(THE EXERCISE)
Please transcribe the lines beginning with the line containing "Open the keyboard" and continuing through the line containing "Screen dimensions: 267x475 (x=33, y=7)", both included, and leave the pictures out.

(SOURCE MATERIAL)
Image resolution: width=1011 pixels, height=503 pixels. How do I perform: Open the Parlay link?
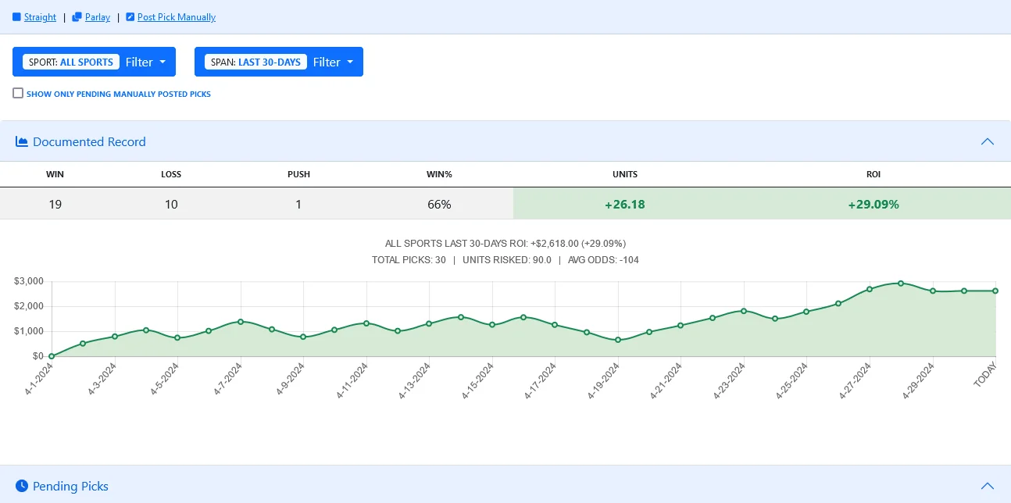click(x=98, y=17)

==

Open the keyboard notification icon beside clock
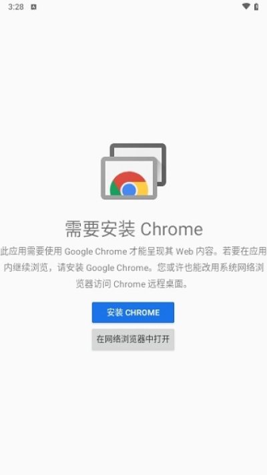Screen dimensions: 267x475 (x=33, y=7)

* * *

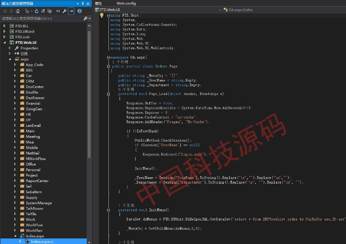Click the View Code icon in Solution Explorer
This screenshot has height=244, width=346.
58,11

(TASK OUTPUT)
Open the keyboard notification icon beside clock
Screen dimensions: 267x475 (x=33, y=7)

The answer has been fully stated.